Document text START

Microwave Amplifier and Active Circuit Design Using the Real Frequency Technique is intended for researchers and RF and microwave engineers but is also suitable for advanced graduate students in circuit design.

Dr. Beneat and Dr. Jarry are members of the editorial board of Wiley’s International Journal of RF and Microwave Computer Aided Engineering. They have published seven books together, including Advanced Design Techniques and Realizations of Microwave and RF Filters (Wiley-IEEE 2008), Design and Realizations of Miniaturized Fractals RF and Microwave Filters (Wiley 2009), Miniaturized Microwave Fractal Filters—M2F2 (Wiley 2012),  and RF and Microwave Electromagnetism (Wiley-ISTE 2014).

Pierre Jarry, PhD, is a professor at the University of Bordeaux, France, and also serves the French National Science Research Center (CNRS) laboratory IMS (Intégration du Materiau au Système). Previously he was professor at the University of Brest, Brest, France, where he created and directed the Laboratory of Electronics and Telecommunication Systems, which is affiliated with the CNRS. His research focuses on the areas of microwave filters (localized, distributed, multimode, and genetic), and microwave amplifiers (lumped, distributed and lossy distributed, power, and multi-stage).

Jacques N. Beneat, PhD, is Professor of Electrical and Computer Engineering at Norwich University, Vermont, USA. He received his PhD in electrical and computer engineering from Worcester Polytechnic Institute, Massachusetts, USA, with a focus in advanced microwave structures for satellite communications.

Document text END
Data extracts START

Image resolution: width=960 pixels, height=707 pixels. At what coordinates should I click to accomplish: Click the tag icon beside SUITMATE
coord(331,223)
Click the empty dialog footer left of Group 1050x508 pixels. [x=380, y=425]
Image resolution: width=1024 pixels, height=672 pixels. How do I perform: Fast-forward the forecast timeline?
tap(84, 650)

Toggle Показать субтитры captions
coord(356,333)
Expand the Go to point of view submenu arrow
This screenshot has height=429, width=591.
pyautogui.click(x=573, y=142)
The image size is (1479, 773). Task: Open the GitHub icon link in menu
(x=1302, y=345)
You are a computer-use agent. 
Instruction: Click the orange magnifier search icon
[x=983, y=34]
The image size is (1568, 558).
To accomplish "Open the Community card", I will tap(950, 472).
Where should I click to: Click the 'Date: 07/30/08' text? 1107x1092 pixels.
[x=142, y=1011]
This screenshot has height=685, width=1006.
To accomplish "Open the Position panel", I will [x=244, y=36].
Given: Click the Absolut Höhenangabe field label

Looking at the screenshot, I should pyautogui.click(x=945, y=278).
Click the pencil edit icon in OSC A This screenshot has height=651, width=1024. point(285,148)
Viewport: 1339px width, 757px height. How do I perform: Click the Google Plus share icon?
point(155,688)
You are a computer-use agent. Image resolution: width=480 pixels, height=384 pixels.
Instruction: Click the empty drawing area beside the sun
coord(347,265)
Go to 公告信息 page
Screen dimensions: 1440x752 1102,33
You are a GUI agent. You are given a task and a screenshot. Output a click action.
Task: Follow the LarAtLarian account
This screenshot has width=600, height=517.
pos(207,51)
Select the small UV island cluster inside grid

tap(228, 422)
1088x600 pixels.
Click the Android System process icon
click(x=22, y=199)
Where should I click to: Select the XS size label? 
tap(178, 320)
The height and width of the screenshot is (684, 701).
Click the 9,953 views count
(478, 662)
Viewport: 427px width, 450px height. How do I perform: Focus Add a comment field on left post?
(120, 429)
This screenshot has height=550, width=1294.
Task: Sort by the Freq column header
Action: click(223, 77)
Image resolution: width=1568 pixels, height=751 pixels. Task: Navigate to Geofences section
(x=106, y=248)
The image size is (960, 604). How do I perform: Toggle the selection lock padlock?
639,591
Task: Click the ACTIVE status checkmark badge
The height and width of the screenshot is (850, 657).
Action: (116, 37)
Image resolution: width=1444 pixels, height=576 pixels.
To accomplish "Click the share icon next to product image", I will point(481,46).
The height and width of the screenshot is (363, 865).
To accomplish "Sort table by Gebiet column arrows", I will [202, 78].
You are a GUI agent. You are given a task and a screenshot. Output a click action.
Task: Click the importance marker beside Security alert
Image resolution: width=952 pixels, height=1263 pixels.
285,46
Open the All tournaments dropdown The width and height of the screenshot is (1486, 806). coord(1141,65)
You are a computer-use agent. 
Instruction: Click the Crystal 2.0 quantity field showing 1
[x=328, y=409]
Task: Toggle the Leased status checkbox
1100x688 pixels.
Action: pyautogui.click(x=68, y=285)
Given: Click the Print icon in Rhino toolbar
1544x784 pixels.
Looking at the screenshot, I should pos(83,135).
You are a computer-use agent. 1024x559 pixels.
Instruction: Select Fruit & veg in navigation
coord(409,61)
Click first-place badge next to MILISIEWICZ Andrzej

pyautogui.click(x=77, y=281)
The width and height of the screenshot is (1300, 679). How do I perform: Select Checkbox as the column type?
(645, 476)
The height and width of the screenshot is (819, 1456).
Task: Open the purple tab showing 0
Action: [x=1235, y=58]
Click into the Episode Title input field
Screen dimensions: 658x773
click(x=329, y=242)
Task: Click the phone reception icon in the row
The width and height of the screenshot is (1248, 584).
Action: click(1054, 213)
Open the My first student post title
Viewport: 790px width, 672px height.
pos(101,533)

Data extracts END

Assignment:
Answer these questions from the book description above.
1. For which readers is the book intended?
2. At which university is Pierre Jarry a professor?
3. From which institution did Jacques N. Beneat receive his PhD?

Expected answer:
1. Researchers and RF and microwave engineers, and also advanced graduate students in circuit design.
2. The University of Bordeaux, France.
3. Worcester Polytechnic Institute, Massachusetts, USA.